In international news, Greek workers have continued to strike with no flights, trains, or buses operating in Greece yesterday so it’s good that tourism only accounts for 15% of their GDP (and yes that was sarcasm).  The Greeks contiue to cut their well chiseled greek noses just to spite their faces (and if they go near Maria Menounos‘s face, they will have to answer to Money McBags).  Courts also shut down while hospitals remained with just emergency staff.  Wow.  So with no transportation, no laws, and little medical attentions, Greece has just become the Detroit of Europe.  In other international news the Chinese CPI was up 2.7% which is below the government’s 3% target but a bit higher than estimates.  Depending on which news source you read, the 2.7% number is either manageable or way too high, so draw your own conclusion (though if Money McBags were to draw a conclusion, it would probably look something like this(maybe NSFW)).

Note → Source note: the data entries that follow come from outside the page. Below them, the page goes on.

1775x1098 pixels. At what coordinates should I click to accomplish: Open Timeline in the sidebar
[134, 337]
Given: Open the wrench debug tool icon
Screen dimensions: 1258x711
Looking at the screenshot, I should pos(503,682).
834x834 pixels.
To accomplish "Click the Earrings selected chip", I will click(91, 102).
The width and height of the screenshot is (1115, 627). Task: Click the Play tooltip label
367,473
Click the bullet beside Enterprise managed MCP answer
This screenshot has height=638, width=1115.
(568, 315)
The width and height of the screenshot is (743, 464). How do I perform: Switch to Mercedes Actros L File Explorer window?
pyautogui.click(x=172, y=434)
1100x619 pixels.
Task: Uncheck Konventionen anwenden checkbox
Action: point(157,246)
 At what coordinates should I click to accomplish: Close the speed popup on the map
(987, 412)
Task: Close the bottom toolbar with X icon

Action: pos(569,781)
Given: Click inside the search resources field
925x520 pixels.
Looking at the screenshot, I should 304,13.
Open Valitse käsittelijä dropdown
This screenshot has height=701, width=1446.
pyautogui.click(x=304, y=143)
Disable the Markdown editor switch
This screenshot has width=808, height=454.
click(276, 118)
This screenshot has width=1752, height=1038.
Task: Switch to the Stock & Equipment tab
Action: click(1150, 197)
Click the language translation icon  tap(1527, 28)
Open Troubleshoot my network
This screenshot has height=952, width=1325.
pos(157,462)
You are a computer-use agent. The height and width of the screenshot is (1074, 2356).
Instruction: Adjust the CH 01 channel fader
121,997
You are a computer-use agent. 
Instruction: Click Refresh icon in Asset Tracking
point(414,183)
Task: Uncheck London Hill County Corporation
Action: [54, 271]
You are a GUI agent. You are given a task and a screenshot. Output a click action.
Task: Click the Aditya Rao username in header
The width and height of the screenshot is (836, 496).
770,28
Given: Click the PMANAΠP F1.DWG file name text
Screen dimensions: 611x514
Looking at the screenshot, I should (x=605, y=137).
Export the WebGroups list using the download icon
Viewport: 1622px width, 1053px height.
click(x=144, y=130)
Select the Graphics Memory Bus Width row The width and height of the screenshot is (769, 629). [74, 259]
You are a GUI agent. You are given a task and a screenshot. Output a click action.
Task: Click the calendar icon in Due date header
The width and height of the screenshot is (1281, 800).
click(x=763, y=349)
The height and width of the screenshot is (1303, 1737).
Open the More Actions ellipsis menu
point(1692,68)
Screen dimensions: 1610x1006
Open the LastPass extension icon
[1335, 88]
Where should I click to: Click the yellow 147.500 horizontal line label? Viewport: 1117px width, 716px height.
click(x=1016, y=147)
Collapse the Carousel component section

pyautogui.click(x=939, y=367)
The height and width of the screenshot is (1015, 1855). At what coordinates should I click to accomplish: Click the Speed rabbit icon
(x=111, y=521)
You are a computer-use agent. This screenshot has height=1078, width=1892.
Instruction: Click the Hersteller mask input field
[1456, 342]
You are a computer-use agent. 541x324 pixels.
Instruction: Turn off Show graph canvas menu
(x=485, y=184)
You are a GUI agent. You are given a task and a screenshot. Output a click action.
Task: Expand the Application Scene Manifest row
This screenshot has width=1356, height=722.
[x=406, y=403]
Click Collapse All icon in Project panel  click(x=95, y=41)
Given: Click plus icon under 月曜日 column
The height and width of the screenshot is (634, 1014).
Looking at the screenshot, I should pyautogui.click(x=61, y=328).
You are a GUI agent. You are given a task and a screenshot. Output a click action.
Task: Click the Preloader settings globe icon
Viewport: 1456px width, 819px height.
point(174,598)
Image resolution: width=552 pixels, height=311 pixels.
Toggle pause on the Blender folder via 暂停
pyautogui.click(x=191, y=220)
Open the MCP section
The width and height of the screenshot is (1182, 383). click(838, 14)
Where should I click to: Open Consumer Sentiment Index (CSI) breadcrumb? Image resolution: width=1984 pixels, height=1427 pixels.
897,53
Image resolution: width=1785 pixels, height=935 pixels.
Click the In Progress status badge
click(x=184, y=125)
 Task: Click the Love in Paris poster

In stock news, financials continue to rally with AIG and C leading the way as Enron executives now lament not receiving a government bailout as they opine: “if only we had more time.”  Money McBags remains less interested in owning C than he is in getting in to a tickle fight with Eric Massa (and honestly, Money McBags doesn’t care if it’s your 50th birthday but if you ever try to tickle him and your name isn’t Kate Bosworth or you weren’t born with a uterus, there will be a fucking problem).  In other stock news Navistar continues to plunge after driving itself off of a cliff with an earnings number the other day that was only 1/3 of what analysts were expecting ($.23 per share vs. expectations of $.85).  A spokesman for the company said “if you just round up the nearest dollar, we at least met expectations.” He then pointed to a spot behind reporters and yelled “Hey look.  Kool Aid!” before bolting out of the room.

In small cap news, Money McBags still eagerly waits for a response from WILC COO Zwi Williger to the questions posed yesterday on When Genius Prevailed.  Money McBags’ finger is now a Vern Troyer taint hair away from hitting the sell button on his computer to ditch his WILC shares.  IMAX was out with their 4Q results last night and posted a profit while forecasting a “very strong year” ahead.  Avatar helped fuel their profit for the year as people love getting motion sickness while not moving, yet it was not a huge contributor to Q4.  The company continues to perform well as box office receipts for the first two months of the year are up 6x to $187MM.  Additionally, their JV strategy has increased gross margins from 24% to 51% and they believe that they have a continued strong upcoming movie schedule with Alice in Wonderland, How to Train Your Dragon, and a 3D remake of Ishtar.  The company just earned $60MM of EBITDA for the year and $20MM in the quarter with about $30MM of net debt so they are trading at around 13x an $80MM annual EBITDA run rate which isn’t crazy expensive for a compay producing these results.  Of course one could argue that the current EBITDA run rate is way too low based on recent performance and growth of JVs.  Now look, Money McBags has said the stock seems expensive, and it’s certainly not cheap, but they just blew away his expectations.  They continue to outpace his skepticism so it is definitely worth doing more research on the name.  The 3D trend apears to have more staying power than an American Idol winner and the JV strategy is ridiculously profitable.  Money McBags only wishes they would show any of Gracie Glam‘s heartwarming movies in 3D, that is if he could have the theatre to himself.